5. CMS Quality Metrics Drive Healthcare Consumerism
Healthcare consumerism is here to stay, with high-quality home healthcare providers being direct beneficiaries of this trend. CMS provides for five key quality measures, made publicly available on its website, in order to help primary care providers, patients and their advocates decide on a home healthcare provider. Those five measures are: (1) Care of Patients, (2) Communications between Providers and Patients, (3) Specific Care Issues, (4) Overall Rating of Care, and (5) Patient willingness to recommend the home health agency to family and friends. Outcome measures assess the results of health care that are experienced by patients, and will ultimately drive better practices, patient advocacy and higher quality of care into home healthcare, leaving bad actors and undercapitalized groups on the sidelines.

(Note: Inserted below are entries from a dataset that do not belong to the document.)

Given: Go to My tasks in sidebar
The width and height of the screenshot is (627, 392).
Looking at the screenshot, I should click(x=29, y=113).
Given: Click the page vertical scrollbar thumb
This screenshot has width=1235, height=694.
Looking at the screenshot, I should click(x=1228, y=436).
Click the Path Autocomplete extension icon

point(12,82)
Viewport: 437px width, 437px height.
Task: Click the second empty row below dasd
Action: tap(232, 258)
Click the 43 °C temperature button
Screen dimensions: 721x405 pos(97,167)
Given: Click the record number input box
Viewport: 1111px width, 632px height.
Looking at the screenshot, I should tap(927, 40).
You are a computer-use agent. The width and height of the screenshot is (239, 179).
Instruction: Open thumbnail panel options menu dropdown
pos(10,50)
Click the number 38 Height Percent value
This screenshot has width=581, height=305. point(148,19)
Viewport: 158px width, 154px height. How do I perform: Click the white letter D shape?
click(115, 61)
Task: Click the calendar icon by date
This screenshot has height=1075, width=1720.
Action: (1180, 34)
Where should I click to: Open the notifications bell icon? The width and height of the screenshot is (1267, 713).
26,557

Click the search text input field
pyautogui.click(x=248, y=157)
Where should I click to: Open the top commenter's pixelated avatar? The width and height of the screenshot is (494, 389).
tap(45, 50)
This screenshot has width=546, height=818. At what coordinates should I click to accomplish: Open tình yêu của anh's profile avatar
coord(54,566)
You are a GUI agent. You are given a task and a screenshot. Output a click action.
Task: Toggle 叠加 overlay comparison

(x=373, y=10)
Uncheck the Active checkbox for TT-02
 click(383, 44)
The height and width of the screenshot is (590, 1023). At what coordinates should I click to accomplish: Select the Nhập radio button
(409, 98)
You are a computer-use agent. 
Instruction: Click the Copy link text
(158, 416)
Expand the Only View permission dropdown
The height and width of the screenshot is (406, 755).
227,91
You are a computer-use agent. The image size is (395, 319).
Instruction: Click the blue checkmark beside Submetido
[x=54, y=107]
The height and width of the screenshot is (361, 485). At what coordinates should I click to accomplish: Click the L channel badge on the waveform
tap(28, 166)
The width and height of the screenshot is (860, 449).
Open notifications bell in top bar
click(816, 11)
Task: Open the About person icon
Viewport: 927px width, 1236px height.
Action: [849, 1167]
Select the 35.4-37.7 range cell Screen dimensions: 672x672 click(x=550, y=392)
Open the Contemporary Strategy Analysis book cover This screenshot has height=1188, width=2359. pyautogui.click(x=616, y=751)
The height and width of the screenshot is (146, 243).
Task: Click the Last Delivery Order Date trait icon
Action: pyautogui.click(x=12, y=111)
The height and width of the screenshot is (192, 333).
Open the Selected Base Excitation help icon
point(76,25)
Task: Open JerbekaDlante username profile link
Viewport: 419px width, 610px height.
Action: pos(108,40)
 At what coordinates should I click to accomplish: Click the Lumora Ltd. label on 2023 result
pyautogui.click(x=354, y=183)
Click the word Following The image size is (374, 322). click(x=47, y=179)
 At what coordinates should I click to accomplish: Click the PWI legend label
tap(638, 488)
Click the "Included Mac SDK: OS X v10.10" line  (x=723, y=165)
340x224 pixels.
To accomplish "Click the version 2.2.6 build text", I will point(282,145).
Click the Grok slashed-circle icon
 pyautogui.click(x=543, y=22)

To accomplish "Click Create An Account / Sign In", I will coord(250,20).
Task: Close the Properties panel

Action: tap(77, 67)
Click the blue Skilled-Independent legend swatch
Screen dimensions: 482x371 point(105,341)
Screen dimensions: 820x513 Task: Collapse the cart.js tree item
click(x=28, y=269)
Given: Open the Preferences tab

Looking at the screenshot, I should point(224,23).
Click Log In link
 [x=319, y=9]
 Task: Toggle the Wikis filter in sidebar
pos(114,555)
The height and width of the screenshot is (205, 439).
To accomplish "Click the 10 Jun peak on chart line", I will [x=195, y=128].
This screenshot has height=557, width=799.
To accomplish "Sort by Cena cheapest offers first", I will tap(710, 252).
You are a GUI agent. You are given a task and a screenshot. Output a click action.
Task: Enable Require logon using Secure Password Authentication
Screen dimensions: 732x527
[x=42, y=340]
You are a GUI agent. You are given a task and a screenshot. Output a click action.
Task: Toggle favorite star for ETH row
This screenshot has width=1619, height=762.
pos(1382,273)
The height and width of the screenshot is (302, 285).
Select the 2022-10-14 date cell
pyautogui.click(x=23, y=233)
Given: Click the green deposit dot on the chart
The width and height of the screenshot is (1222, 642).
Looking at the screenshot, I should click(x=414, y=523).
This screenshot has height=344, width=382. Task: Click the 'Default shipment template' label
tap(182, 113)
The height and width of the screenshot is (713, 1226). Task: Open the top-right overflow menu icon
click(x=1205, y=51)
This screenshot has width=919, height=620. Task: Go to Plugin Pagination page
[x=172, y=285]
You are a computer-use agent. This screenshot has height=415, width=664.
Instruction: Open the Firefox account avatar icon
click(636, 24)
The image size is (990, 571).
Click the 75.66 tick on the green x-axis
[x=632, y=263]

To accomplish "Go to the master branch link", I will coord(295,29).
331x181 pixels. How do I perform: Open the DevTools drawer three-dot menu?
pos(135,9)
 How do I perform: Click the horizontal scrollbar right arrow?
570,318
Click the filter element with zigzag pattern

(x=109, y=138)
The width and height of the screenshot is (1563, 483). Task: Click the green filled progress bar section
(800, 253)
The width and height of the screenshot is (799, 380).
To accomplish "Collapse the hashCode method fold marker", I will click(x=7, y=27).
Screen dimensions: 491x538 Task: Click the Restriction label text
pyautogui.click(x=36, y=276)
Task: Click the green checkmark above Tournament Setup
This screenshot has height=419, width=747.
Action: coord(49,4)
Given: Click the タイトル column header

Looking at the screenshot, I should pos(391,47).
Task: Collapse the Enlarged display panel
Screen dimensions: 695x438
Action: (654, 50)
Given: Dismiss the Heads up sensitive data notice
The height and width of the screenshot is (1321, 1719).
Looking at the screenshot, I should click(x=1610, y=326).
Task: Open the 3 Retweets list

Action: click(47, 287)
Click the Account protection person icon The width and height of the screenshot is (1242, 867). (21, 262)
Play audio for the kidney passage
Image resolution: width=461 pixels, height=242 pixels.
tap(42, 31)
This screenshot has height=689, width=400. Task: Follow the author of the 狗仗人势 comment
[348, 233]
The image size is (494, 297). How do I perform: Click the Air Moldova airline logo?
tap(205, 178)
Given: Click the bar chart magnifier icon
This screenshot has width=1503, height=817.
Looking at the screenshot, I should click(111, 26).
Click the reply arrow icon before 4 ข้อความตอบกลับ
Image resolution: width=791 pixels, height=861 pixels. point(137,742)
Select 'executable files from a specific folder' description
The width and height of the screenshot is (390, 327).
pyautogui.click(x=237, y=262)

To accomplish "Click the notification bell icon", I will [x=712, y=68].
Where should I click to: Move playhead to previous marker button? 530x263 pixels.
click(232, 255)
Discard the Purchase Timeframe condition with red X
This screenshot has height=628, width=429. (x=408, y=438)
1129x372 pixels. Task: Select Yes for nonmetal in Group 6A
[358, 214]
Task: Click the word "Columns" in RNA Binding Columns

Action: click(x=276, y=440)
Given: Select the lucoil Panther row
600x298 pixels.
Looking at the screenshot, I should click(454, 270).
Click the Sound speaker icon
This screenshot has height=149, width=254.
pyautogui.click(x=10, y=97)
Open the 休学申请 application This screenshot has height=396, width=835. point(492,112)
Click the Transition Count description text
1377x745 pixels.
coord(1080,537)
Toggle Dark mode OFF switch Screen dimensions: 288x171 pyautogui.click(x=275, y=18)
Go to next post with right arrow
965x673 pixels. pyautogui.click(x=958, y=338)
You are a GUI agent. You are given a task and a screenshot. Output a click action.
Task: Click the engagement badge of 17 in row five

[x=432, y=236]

6. Barbell-Shaped Competitive Landscape
The home healthcare industry is highly fragmented, with approximately 400,000 unique home healthcare providers in 2018 in the U.S alone. Although there are many large players which have emerged, including Addus, Amedisys, Encompass and LHC Group, a majority of home healthcare remains to be a localized business model for most providers. The fragmentation of the home healthcare market in the U.S., combined with the pressures of providers to increase the quality of care, while reducing costs, will likely continue to drive consolidation in the sector for the foreseeable future.
7. Consolidation in Home Healthcare and Hospice Will Continue
Reimbursement pressures under the PDGM model, the ongoing cost of compliance requirements and the need for diversification of services will reinforce the consolidation trend driven by the need for scale and better operating leverage to maintain and increase profits. New agencies will be limited in states which employ the Certificate of Need (CON) model, driving more established providers to make acquisitions in order to gain access to those states. Non-CON states also have a high number of smaller and/or undercapitalized providers which will attract opportunities for consolidation. Diversification into hospice care and other ancillary services will be a focus area for M&A activity for existing home healthcare providers; while large regional and national hospital systems, large insurance companies and private equity investors round-out the field of potential consolidators in home healthcare.